David Bordwell recommends Backstory 4 and selects a few choice bits from the interviews.
Substantial discussion of The Departed going on over there at scanners.
Grady Hendrix: "Shochiku has announced the next Yoji Yamada film and - surprise! - it's a period piece. But what's genuinely surprising is that it's set not in the distant past like Twilight Samurai or The Hidden Blade, but in the 1940s."
Douglas Coupland will be creating a sci-fi series for television, reports Todd at Twitch. Also: Asia Argento's online video project.

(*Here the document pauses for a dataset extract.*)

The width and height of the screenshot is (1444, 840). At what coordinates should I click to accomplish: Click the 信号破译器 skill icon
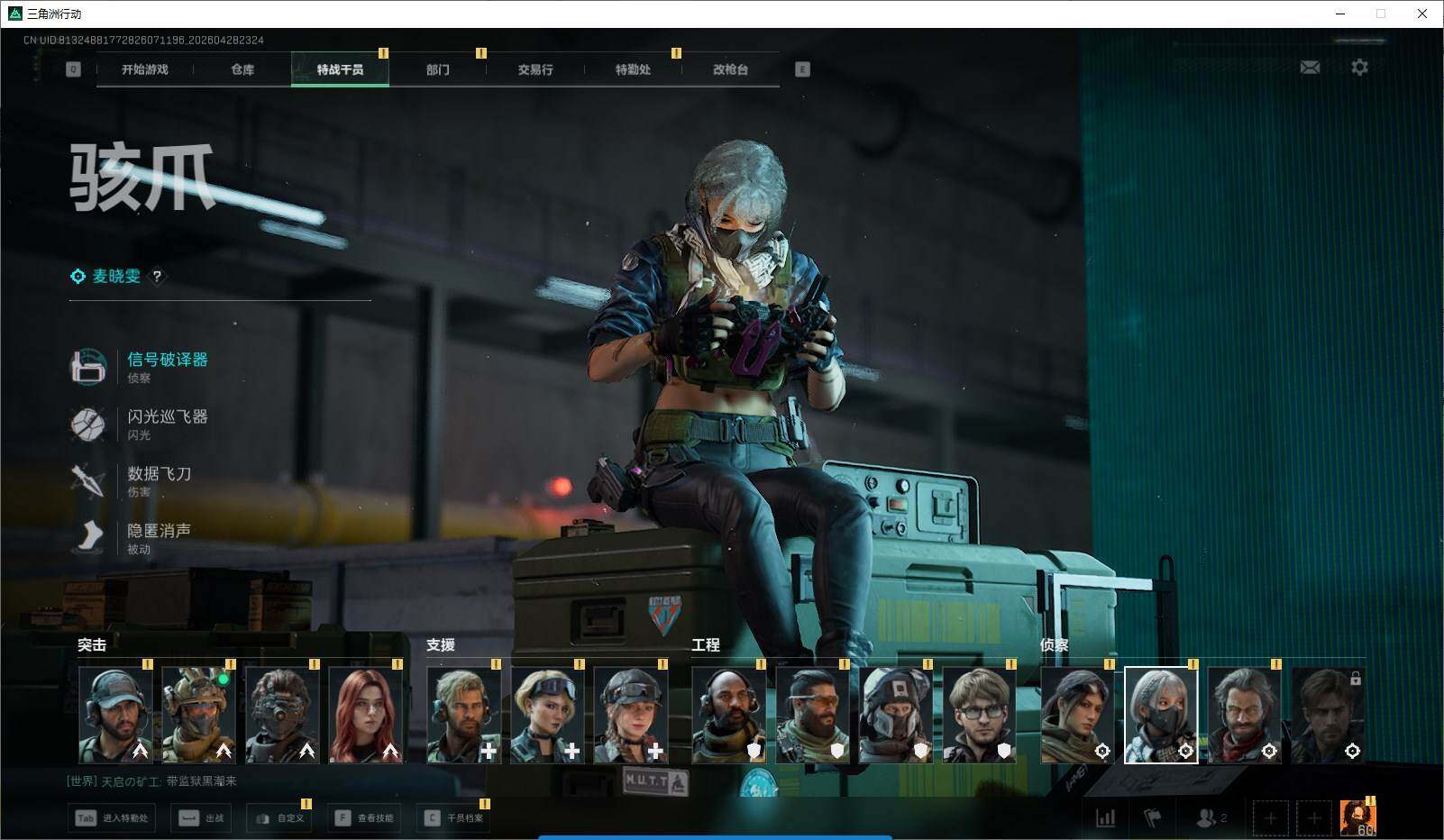point(88,367)
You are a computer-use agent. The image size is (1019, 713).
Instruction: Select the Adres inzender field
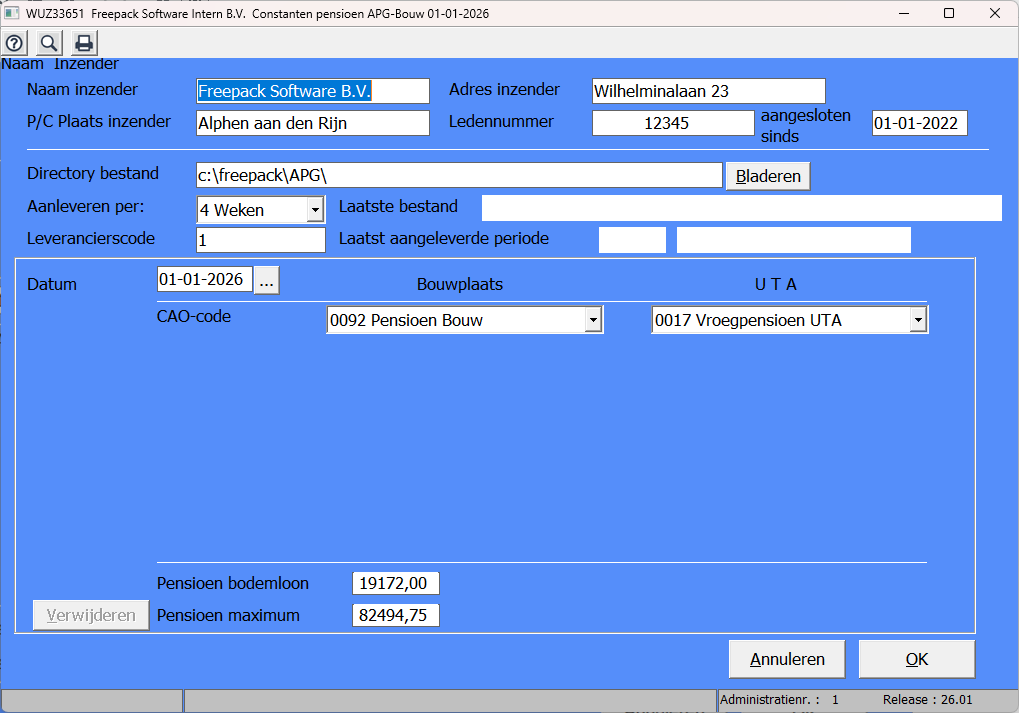[x=708, y=91]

In an appreciation of The Fly at Not Coming to a Theater Near You, Tom Huddleston notes, "Cronenberg is consistently undervalued as a writer."
David Brusie talks with Justin Rice about Mutual Appreciation at music (for robots).
Amos Posner at PopMatters: "In terms of quality, 2006 is on pace to be the slowest since 2000, which was so bad that Chocolat and Erin Brockovich could be passed off as two of the year's best efforts. But no matter how much this year needs autumn to redeem it, it's worth examining the previous nine months, and shedding light on the hidden gems, dreck, and mundanity found within. After that, it will be easy to see why Oscar season is more crucial this year than any in recent memory."
Suddenly, MS Smith presents the third installment of his reflections on Toronto with his takes on Abderrahmane Sissako's Bamako and Jia Zhangke's Still Life.
Brian Liloia has a good long talk with Sujewa Ekanayake about making Date Number One.
In the Independent, Andrew Gumbel asks Eric Steel why he made The Bridge.
Logan Hill profiles Christian Bale for New York.
Variety's redesigned its site, and they've done an outstanding job. So many different categories of information, and yet it's clear, clean, easily navigable and loads several times faster than it used to. Bravo.